** begin Exercise material **
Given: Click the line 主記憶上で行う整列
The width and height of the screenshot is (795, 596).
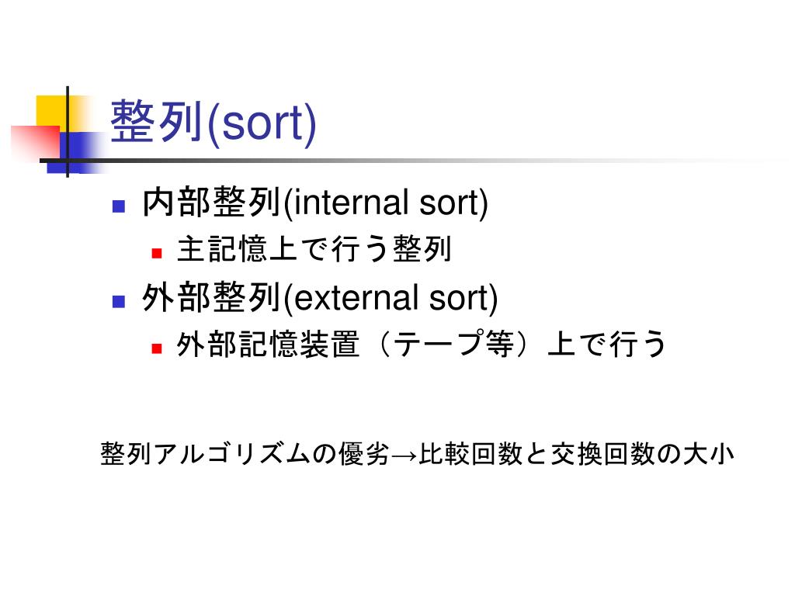Looking at the screenshot, I should tap(314, 249).
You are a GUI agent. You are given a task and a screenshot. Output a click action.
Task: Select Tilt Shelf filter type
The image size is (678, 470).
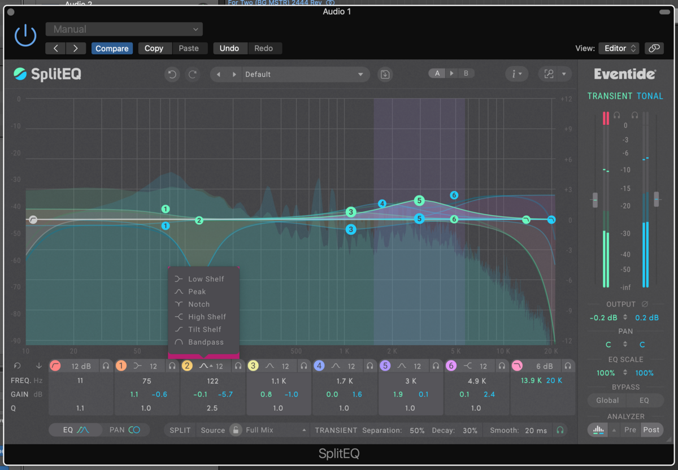204,329
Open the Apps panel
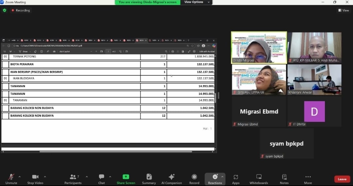Screen dimensions: 353x186 tap(236, 179)
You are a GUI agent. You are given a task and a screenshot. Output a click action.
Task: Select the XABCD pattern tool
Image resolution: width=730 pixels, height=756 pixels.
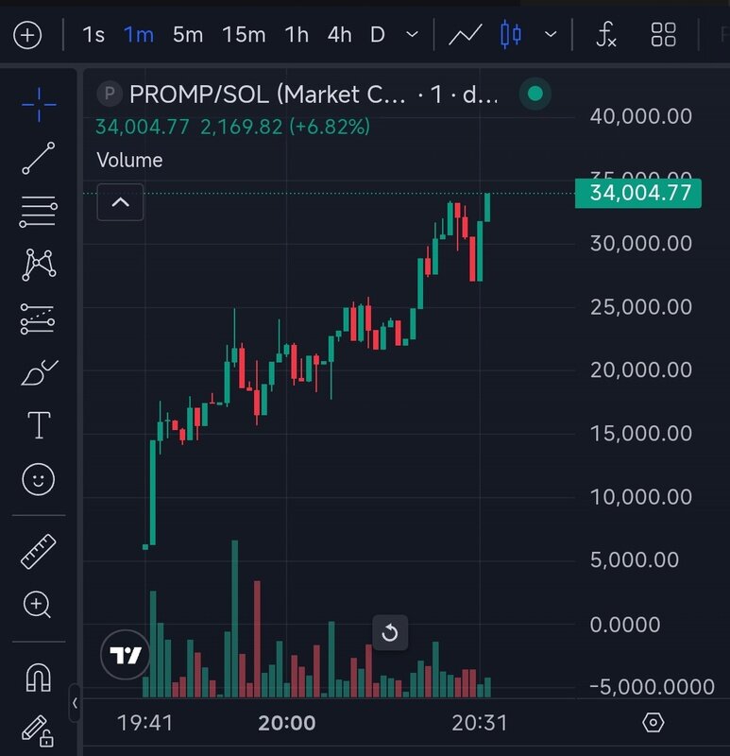click(38, 265)
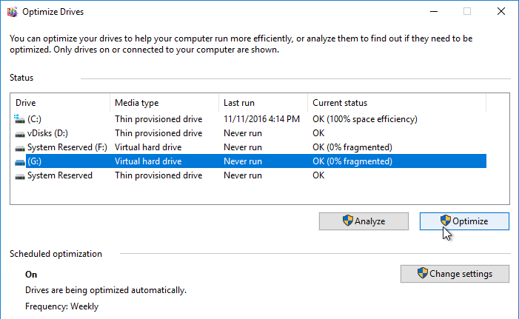519x319 pixels.
Task: Click the shield icon on Analyze
Action: [347, 221]
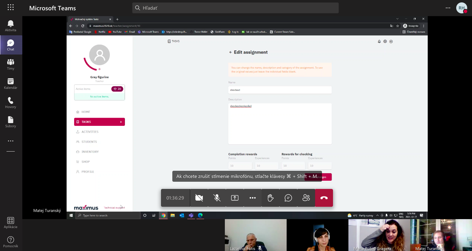Unmute the microphone
This screenshot has width=472, height=251.
tap(217, 198)
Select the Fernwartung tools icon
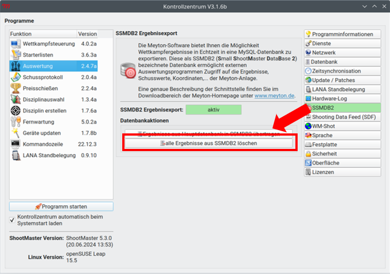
** end Exercise material **
▶ _Challenge_
Copy these records word for word, leaving out the pictures.

▶ _Written solution_
Given: Click the line 主記憶上で行う整列
The width and height of the screenshot is (795, 596).
Looking at the screenshot, I should tap(314, 249).
You are a GUI agent. You are given a task and a screenshot. Output a click action.
Task: Select Tilt Shelf filter type
The image size is (678, 470).
204,329
Open the Apps panel
Screen dimensions: 353x186 tap(236, 179)
You are a GUI agent. You are given a task and a screenshot. Output a click action.
Task: Select the XABCD pattern tool
Image resolution: width=730 pixels, height=756 pixels.
click(38, 265)
519x319 pixels.
Task: Click the shield icon on Analyze
Action: [347, 221]
Unmute the microphone
This screenshot has width=472, height=251.
tap(217, 198)
Select the Fernwartung tools icon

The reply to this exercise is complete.